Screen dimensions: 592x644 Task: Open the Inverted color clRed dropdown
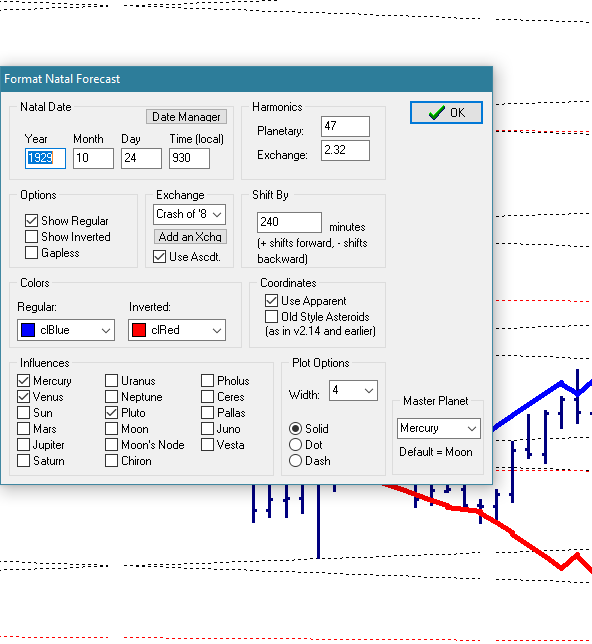tap(177, 330)

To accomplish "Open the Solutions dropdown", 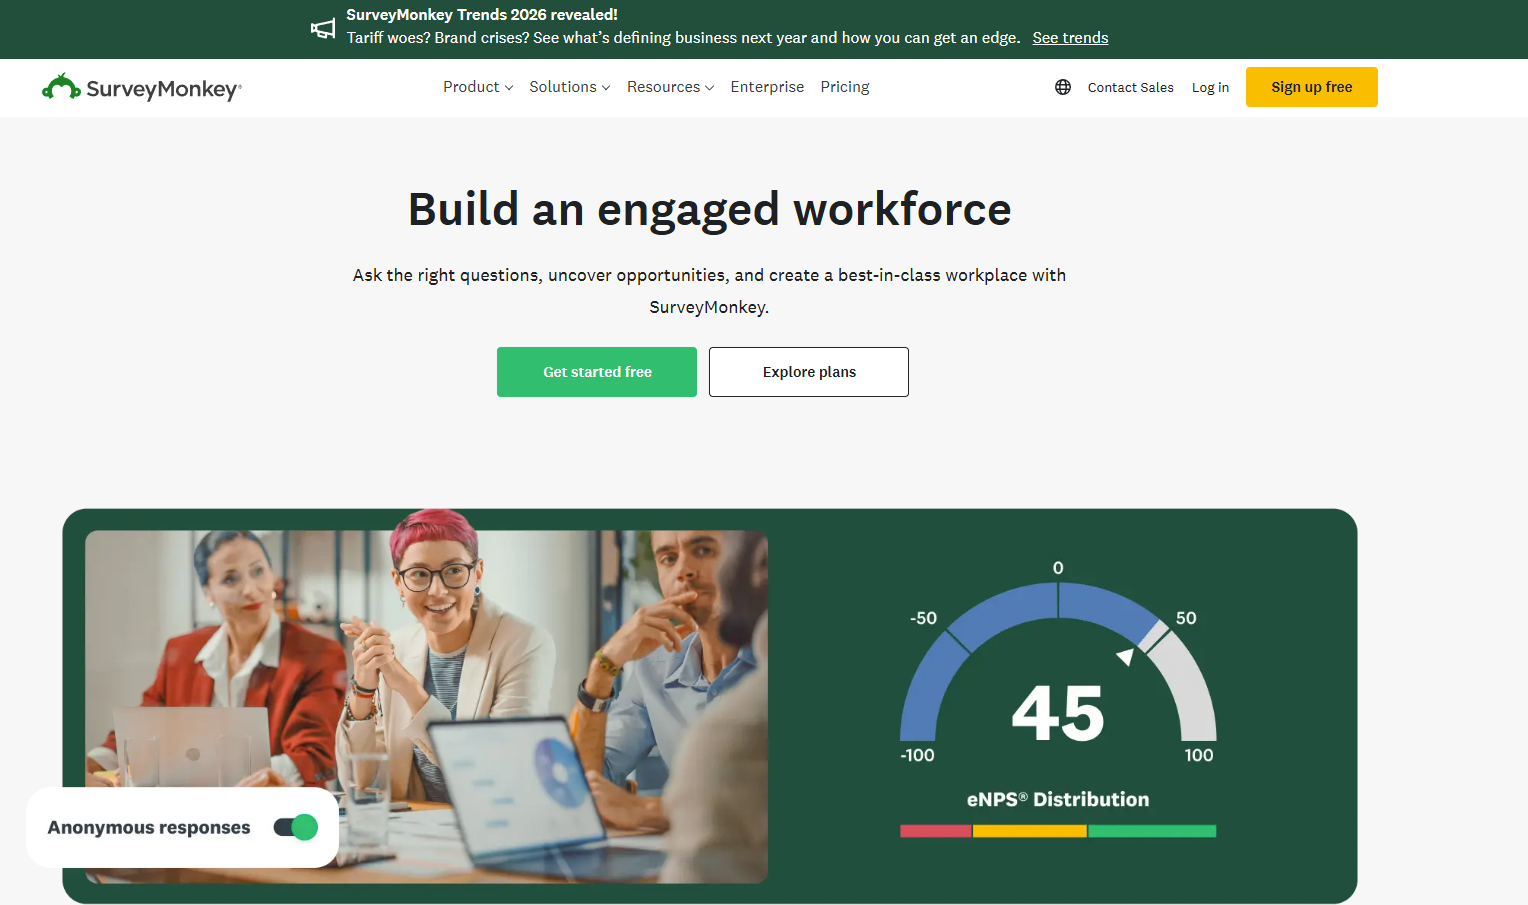I will coord(568,87).
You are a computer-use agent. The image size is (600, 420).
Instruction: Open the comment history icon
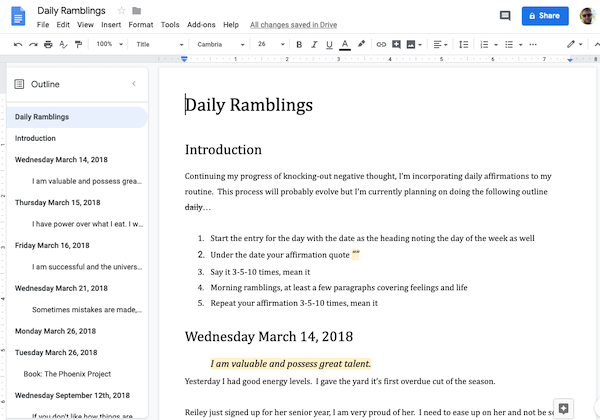pos(505,16)
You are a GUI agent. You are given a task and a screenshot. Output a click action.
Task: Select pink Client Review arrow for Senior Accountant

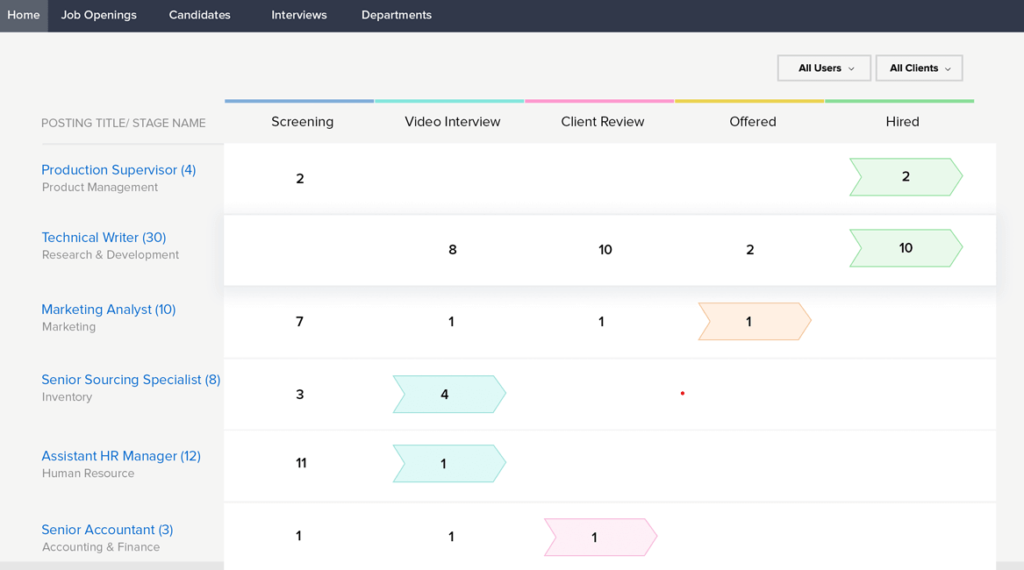600,537
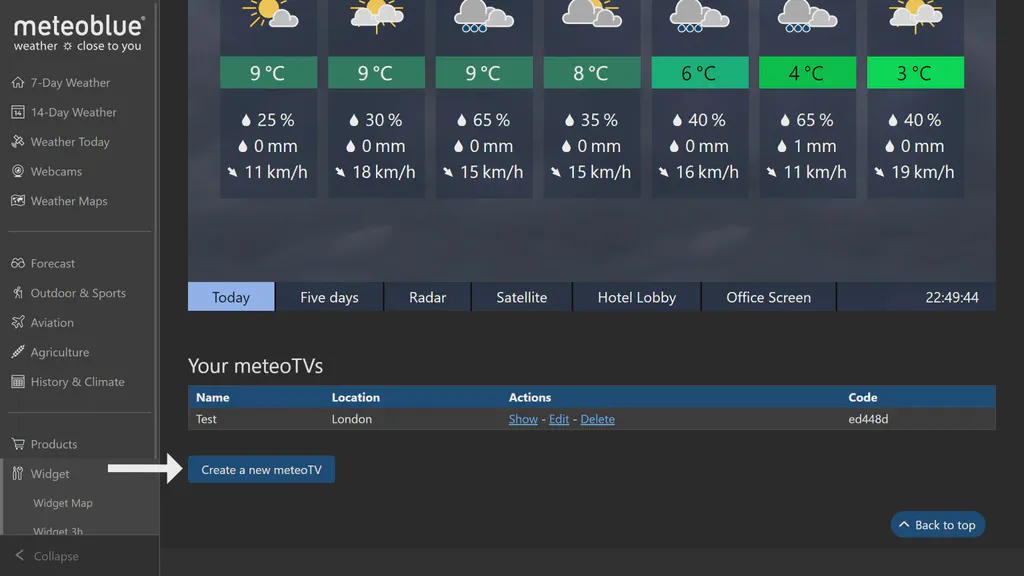The width and height of the screenshot is (1024, 576).
Task: Delete the Test meteoTV entry
Action: coord(597,419)
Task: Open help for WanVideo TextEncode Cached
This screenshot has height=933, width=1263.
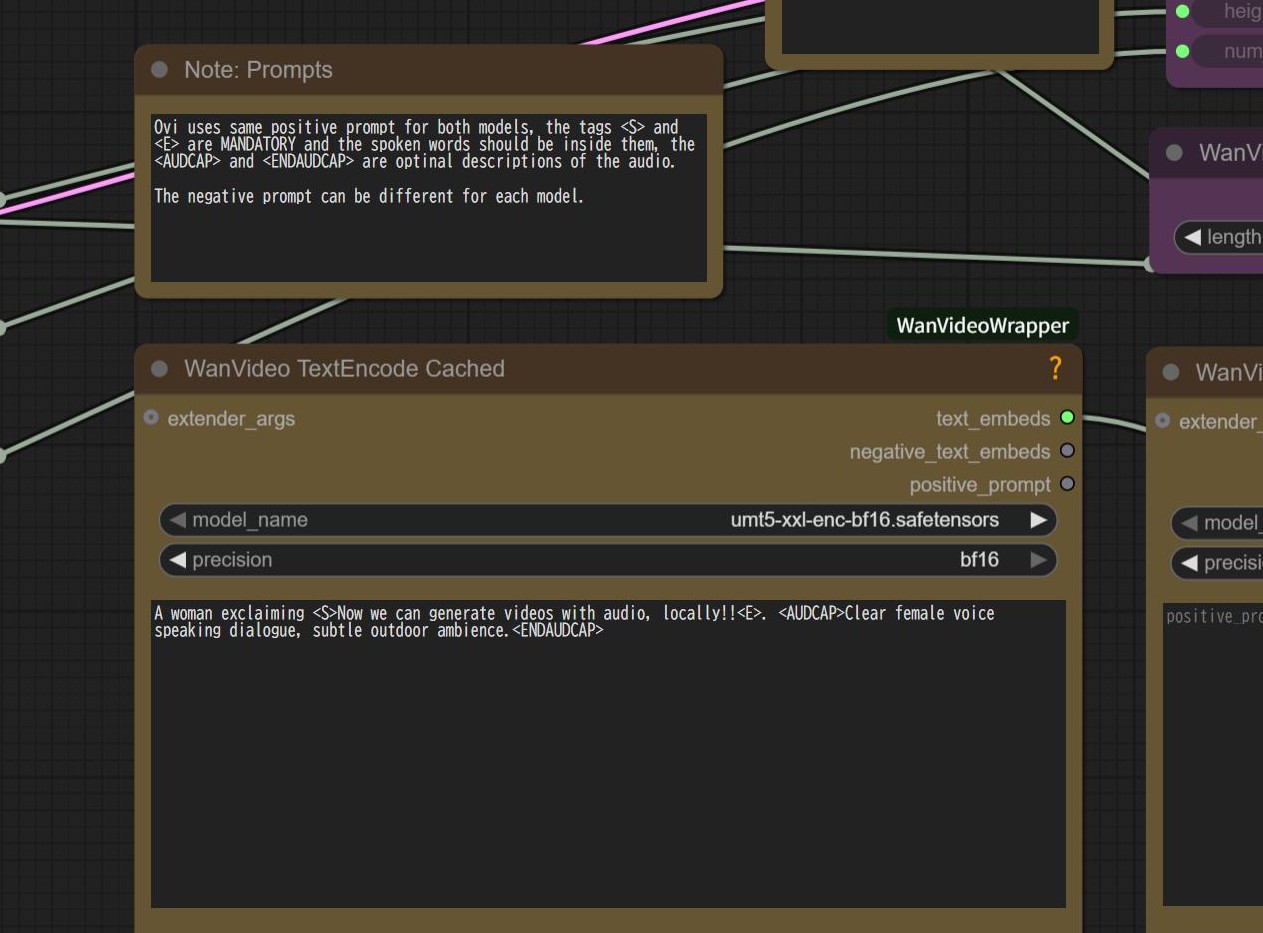Action: 1054,369
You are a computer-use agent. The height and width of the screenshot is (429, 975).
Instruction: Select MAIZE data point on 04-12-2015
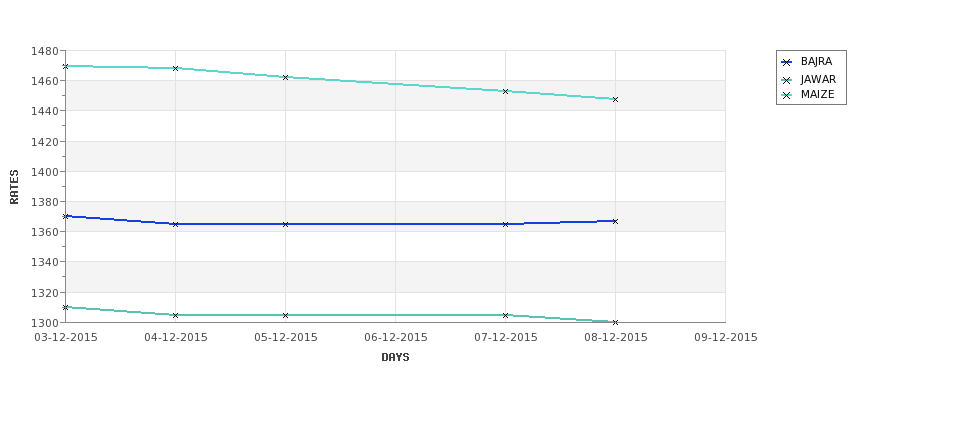(x=175, y=68)
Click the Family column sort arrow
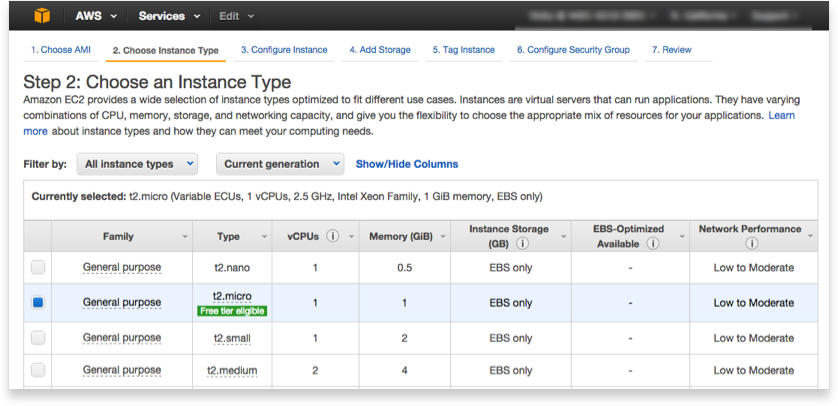838x406 pixels. point(185,237)
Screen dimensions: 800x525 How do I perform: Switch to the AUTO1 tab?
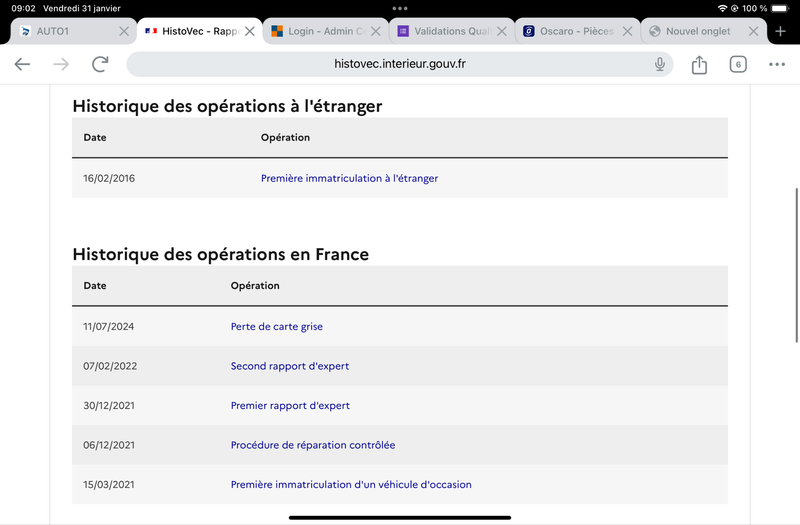click(66, 31)
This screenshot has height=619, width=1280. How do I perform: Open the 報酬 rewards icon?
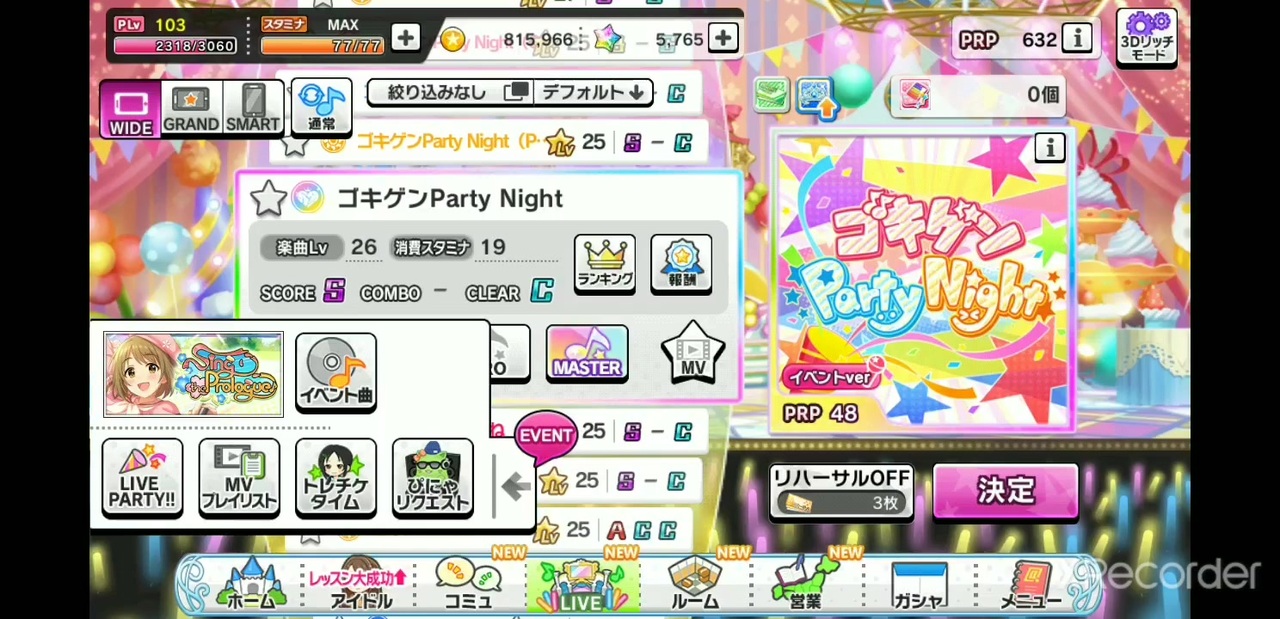pos(681,264)
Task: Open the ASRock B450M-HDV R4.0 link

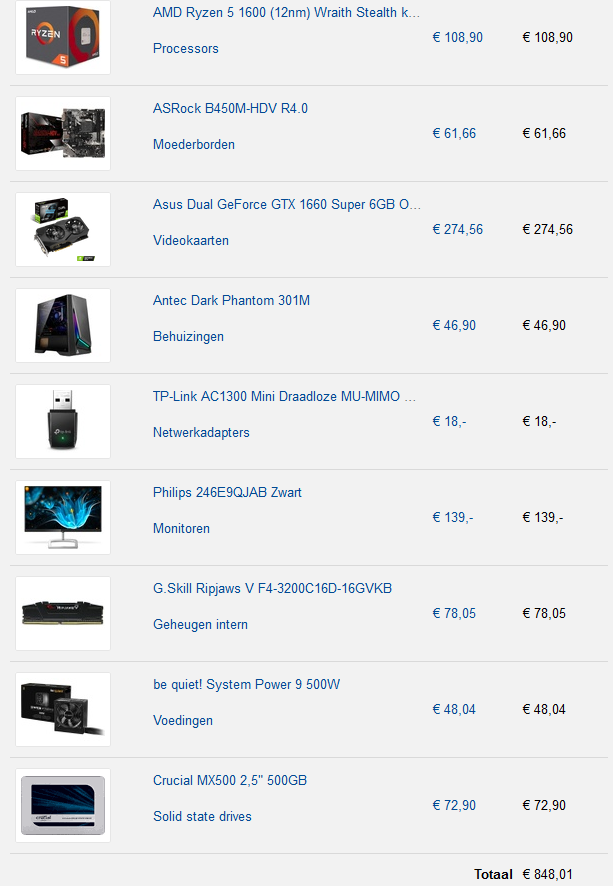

_____

(ACTIVITY) Once the line containing "Screen dimensions: 800x525" is found, it and every line through the end of the records above should be output exactly, with no pictures.

(ANSWER TO THIS TASK)
Screen dimensions: 800x525 How do I perform: Switch to the AUTO1 tab?
click(66, 31)
This screenshot has height=619, width=1280. How do I perform: Open the 報酬 rewards icon?
pos(681,264)
Task: Open the ASRock B450M-HDV R4.0 link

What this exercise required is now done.